Friday, February 24, 2012

Custom Errors in WCF REST Services - Part III

In Part I, I discussed how to handle errors from your WCF services so that you can give your API users a consistent error result.

In Part II, I discussed how to handle a few of those errors generated by WCF that don't get sent to your IErrorHandler implementation.

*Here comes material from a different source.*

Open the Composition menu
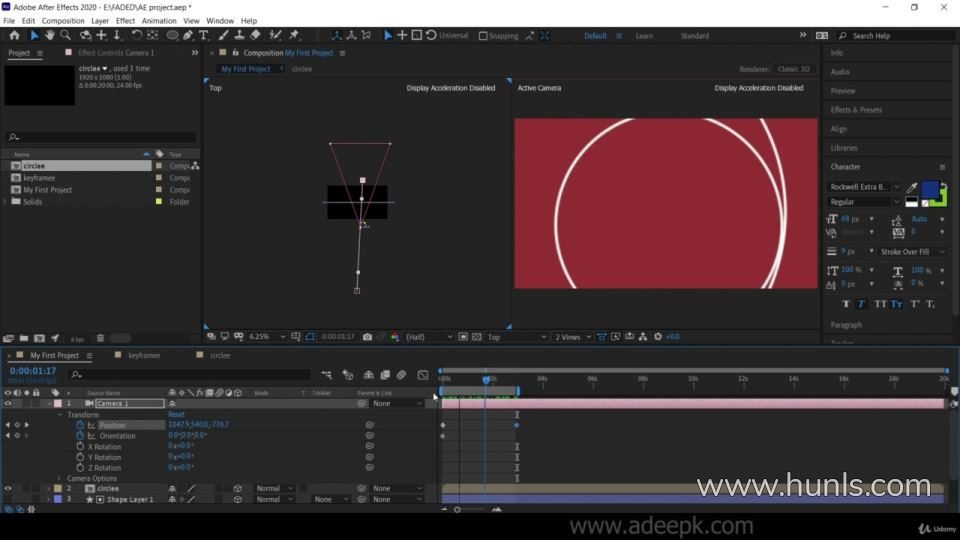This screenshot has height=540, width=960. point(63,20)
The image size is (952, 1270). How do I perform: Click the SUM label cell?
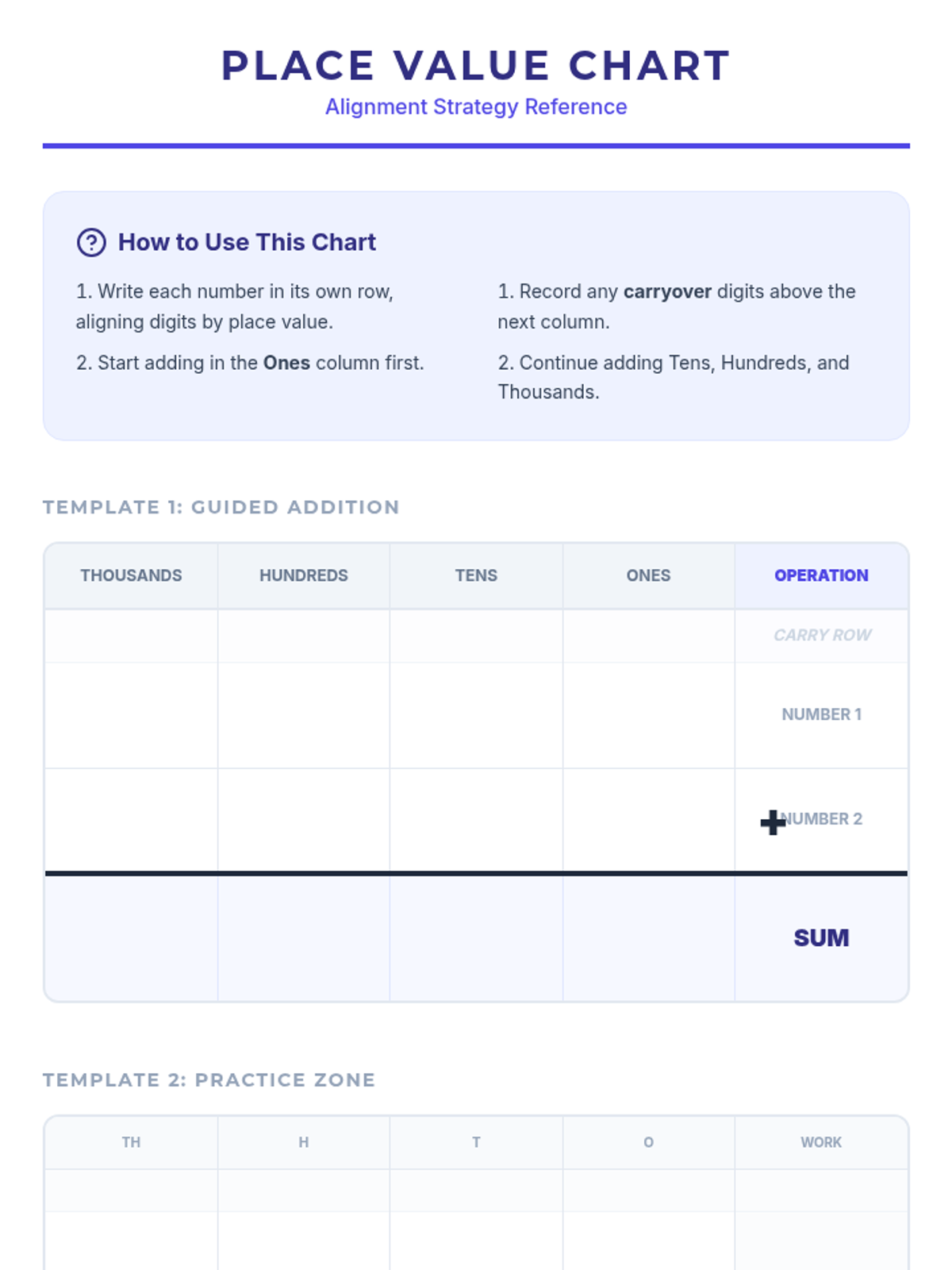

Now that we've gotten WCF taken care of, there are even still some situations where an end user can get a bunch of HTML instead of a well formed XML response.

IIS Generated Errors
Now that we've gotten past WCF, there's one more layer that needs to be address. IIS has configuration settings that allow you to control the response that's given to a user for certain HTTP status codes. This might work for you, but if you need finer or programtic control, then you'll need to handle these errors yourself. A good example is the 500 Internal Server Error message. Let's say something in ASP.NET is misconfigured. In this scenario, IIS would give the end user an HTML 500 error. The approach I'm going to show for getting around this is for IIS 7.0. The idea is to write a custom IHttpHandler and tell IIS to route any IIS error to that handler. The handler can then return your custom error data contract to the caller. When IIS routes the request to your handler, it passes the error status code as a query string parameter. So all your handler has to do is parse this out and return the appropriate response.
public class ErrorHttpHandler : IHttpHandler
    {
        public bool IsReusable
        {
            get { return true; }
        }

        public void ProcessRequest(HttpContext context)
        {
            if (context.Request.QueryString.Count == 0)
                return;

            string strStatusCode = context.Request.QueryString[0].Split(';').FirstOrDefault() ?? "500";
            int statusCode = 500;
            int.TryParse(strStatusCode, out statusCode);

            string message = "Unhandled server error.";

            switch (statusCode)
            {
                case 400:
                    message = "Bad request.";
                    break;

                case 404:
                    message = "Item not found.";
                    break;
            }

            context.Response.StatusCode = statusCode;
            context.Response.Write(string.Format("<Error><Message>{0}</Message></Error>", message));
        }
    }

The above implementation is only to get you started. The last step is to configure IIS to forward errors to your handler.

<system.webServer>
    <httpErrors errorMode="Custom">
      <clear/> 
      <error statusCode="404" path="/application/ErrorHandler" responseMode="ExecuteURL"/>
      <error statusCode="400" path="/application/ErrorHandler" responseMode="ExecuteURL"/>
    </httpErrors>
    <handlers>
      <add name="ErrorHandler" path="ErrorHandler" verb="*" type="Your Application.ErrorHttpHandler, FrameworkAssembly"/>
    </handlers>
  </system.webServer>

The worst part of this approach is that you have to explicitly define which HTTP response codes you want to handle in your handler. It is possible to have a catch all, but doing so requires you to override the system configuration for IIS and I didn't have much success getting that to work on my machine.